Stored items
====

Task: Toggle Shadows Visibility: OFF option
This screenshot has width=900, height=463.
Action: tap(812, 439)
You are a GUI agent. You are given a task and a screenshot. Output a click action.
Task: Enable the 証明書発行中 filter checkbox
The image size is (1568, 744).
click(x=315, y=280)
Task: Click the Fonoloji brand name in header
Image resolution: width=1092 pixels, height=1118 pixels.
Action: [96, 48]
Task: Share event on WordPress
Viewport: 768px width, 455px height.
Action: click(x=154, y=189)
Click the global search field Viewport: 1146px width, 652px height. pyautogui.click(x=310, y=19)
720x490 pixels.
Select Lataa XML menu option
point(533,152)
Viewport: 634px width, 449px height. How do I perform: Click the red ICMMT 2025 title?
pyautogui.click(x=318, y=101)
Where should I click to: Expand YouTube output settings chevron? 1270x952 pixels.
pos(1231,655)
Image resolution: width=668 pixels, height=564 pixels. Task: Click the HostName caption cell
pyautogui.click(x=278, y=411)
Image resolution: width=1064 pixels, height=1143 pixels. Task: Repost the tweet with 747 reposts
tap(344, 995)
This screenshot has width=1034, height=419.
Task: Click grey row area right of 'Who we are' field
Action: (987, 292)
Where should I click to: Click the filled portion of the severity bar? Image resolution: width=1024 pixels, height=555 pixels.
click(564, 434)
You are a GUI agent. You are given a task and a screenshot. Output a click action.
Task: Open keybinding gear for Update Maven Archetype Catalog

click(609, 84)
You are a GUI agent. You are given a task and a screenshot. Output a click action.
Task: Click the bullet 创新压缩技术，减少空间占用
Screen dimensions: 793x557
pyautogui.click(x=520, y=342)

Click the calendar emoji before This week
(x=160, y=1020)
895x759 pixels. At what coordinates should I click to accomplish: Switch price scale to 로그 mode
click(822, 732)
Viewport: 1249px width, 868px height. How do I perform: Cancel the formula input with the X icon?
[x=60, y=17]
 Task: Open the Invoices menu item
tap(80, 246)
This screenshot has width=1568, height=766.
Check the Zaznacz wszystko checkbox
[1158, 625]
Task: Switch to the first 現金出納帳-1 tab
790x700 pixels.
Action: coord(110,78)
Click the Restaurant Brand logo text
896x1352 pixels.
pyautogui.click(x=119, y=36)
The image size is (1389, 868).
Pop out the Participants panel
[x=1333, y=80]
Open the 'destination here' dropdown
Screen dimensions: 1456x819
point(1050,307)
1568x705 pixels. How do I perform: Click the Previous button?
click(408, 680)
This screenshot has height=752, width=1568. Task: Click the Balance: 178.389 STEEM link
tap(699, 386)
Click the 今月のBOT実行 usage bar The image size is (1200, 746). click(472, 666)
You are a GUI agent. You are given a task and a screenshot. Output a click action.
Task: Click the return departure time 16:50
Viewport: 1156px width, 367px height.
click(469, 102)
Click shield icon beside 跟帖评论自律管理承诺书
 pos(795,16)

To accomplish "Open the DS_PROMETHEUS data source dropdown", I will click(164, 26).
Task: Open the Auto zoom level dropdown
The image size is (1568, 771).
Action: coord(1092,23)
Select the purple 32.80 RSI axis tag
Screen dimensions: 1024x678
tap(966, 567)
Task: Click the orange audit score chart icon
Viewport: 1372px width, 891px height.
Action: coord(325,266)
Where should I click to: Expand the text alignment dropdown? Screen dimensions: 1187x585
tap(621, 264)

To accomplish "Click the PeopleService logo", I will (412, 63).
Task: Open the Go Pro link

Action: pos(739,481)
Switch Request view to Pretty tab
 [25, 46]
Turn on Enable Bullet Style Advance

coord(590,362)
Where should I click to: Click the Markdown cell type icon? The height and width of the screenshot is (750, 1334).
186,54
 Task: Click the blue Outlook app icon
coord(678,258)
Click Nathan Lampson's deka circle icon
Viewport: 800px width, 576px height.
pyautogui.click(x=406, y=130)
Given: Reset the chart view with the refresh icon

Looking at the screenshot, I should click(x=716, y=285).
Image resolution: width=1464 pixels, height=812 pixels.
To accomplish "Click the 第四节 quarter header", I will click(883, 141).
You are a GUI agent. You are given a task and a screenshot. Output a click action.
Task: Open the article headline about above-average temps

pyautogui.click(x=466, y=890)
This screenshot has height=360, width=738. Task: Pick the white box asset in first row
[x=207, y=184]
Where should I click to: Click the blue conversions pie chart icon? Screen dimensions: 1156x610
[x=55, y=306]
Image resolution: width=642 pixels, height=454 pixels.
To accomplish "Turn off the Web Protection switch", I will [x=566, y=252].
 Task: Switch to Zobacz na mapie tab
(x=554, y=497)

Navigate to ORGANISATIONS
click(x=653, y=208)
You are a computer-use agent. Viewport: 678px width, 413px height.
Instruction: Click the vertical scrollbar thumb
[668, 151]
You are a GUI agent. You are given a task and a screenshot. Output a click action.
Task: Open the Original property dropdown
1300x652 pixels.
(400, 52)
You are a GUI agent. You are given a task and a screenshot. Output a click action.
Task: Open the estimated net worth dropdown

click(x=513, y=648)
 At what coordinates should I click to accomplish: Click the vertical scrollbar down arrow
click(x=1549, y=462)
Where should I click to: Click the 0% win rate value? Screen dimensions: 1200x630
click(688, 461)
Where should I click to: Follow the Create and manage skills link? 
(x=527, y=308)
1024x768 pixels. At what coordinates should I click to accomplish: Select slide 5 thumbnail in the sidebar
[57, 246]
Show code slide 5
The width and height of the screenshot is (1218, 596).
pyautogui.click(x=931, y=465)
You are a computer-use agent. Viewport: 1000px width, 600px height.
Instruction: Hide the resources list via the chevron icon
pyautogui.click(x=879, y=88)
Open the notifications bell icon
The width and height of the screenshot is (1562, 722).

====

Every line of the data above is to be repeated exactly.

Task: Toggle Shadows Visibility: OFF option
This screenshot has width=900, height=463.
Action: tap(812, 439)
You are a GUI agent. You are given a task and a screenshot. Output a click action.
Task: Enable the 証明書発行中 filter checkbox
The image size is (1568, 744).
click(x=315, y=280)
Task: Click the Fonoloji brand name in header
Image resolution: width=1092 pixels, height=1118 pixels.
Action: [96, 48]
Task: Share event on WordPress
Viewport: 768px width, 455px height.
Action: click(x=154, y=189)
Click the global search field Viewport: 1146px width, 652px height. pyautogui.click(x=310, y=19)
720x490 pixels.
Select Lataa XML menu option
point(533,152)
Viewport: 634px width, 449px height. How do I perform: Click the red ICMMT 2025 title?
pyautogui.click(x=318, y=101)
Where should I click to: Expand YouTube output settings chevron? 1270x952 pixels.
pos(1231,655)
Image resolution: width=668 pixels, height=564 pixels. Task: Click the HostName caption cell
pyautogui.click(x=278, y=411)
Image resolution: width=1064 pixels, height=1143 pixels. Task: Repost the tweet with 747 reposts
tap(344, 995)
This screenshot has width=1034, height=419.
Task: Click grey row area right of 'Who we are' field
Action: (987, 292)
Where should I click to: Click the filled portion of the severity bar? Image resolution: width=1024 pixels, height=555 pixels.
click(564, 434)
You are a GUI agent. You are given a task and a screenshot. Output a click action.
Task: Open keybinding gear for Update Maven Archetype Catalog

click(609, 84)
You are a GUI agent. You are given a task and a screenshot. Output a click action.
Task: Click the bullet 创新压缩技术，减少空间占用
Screen dimensions: 793x557
pyautogui.click(x=520, y=342)

Click the calendar emoji before This week
(x=160, y=1020)
895x759 pixels. At what coordinates should I click to accomplish: Switch price scale to 로그 mode
click(822, 732)
Viewport: 1249px width, 868px height. How do I perform: Cancel the formula input with the X icon?
[x=60, y=17]
 Task: Open the Invoices menu item
tap(80, 246)
This screenshot has width=1568, height=766.
Check the Zaznacz wszystko checkbox
[1158, 625]
Task: Switch to the first 現金出納帳-1 tab
790x700 pixels.
Action: coord(110,78)
Click the Restaurant Brand logo text
896x1352 pixels.
pyautogui.click(x=119, y=36)
The image size is (1389, 868).
Pop out the Participants panel
[x=1333, y=80]
Open the 'destination here' dropdown
Screen dimensions: 1456x819
point(1050,307)
1568x705 pixels. How do I perform: Click the Previous button?
click(408, 680)
This screenshot has height=752, width=1568. Task: Click the Balance: 178.389 STEEM link
tap(699, 386)
Click the 今月のBOT実行 usage bar The image size is (1200, 746). click(472, 666)
You are a GUI agent. You are given a task and a screenshot. Output a click action.
Task: Click the return departure time 16:50
Viewport: 1156px width, 367px height.
click(469, 102)
Click shield icon beside 跟帖评论自律管理承诺书
 pos(795,16)

To accomplish "Open the DS_PROMETHEUS data source dropdown", I will click(164, 26).
Task: Open the Auto zoom level dropdown
The image size is (1568, 771).
Action: coord(1092,23)
Select the purple 32.80 RSI axis tag
Screen dimensions: 1024x678
tap(966, 567)
Task: Click the orange audit score chart icon
Viewport: 1372px width, 891px height.
Action: coord(325,266)
Where should I click to: Expand the text alignment dropdown? Screen dimensions: 1187x585
tap(621, 264)

To accomplish "Click the PeopleService logo", I will (412, 63).
Task: Open the Go Pro link

Action: pos(739,481)
Switch Request view to Pretty tab
 [25, 46]
Turn on Enable Bullet Style Advance

coord(590,362)
Where should I click to: Click the Markdown cell type icon? The height and width of the screenshot is (750, 1334).
186,54
 Task: Click the blue Outlook app icon
coord(678,258)
Click Nathan Lampson's deka circle icon
Viewport: 800px width, 576px height.
pyautogui.click(x=406, y=130)
Given: Reset the chart view with the refresh icon

Looking at the screenshot, I should click(x=716, y=285).
Image resolution: width=1464 pixels, height=812 pixels.
To accomplish "Click the 第四节 quarter header", I will click(883, 141).
You are a GUI agent. You are given a task and a screenshot. Output a click action.
Task: Open the article headline about above-average temps

pyautogui.click(x=466, y=890)
This screenshot has height=360, width=738. Task: Pick the white box asset in first row
[x=207, y=184]
Where should I click to: Click the blue conversions pie chart icon? Screen dimensions: 1156x610
[x=55, y=306]
Image resolution: width=642 pixels, height=454 pixels.
To accomplish "Turn off the Web Protection switch", I will [x=566, y=252].
 Task: Switch to Zobacz na mapie tab
(x=554, y=497)

Navigate to ORGANISATIONS
click(x=653, y=208)
You are a computer-use agent. Viewport: 678px width, 413px height.
Instruction: Click the vertical scrollbar thumb
[668, 151]
You are a GUI agent. You are given a task and a screenshot. Output a click action.
Task: Open the Original property dropdown
1300x652 pixels.
(400, 52)
You are a GUI agent. You are given a task and a screenshot. Output a click action.
Task: Open the estimated net worth dropdown

click(x=513, y=648)
 At what coordinates should I click to accomplish: Click the vertical scrollbar down arrow
click(x=1549, y=462)
Where should I click to: Click the 0% win rate value? Screen dimensions: 1200x630
click(688, 461)
Where should I click to: Follow the Create and manage skills link? 
(x=527, y=308)
1024x768 pixels. At what coordinates should I click to accomplish: Select slide 5 thumbnail in the sidebar
[57, 246]
Show code slide 5
The width and height of the screenshot is (1218, 596).
pyautogui.click(x=931, y=465)
You are a computer-use agent. Viewport: 1000px width, 600px height.
Instruction: Hide the resources list via the chevron icon
pyautogui.click(x=879, y=88)
Open the notifications bell icon
The width and height of the screenshot is (1562, 722).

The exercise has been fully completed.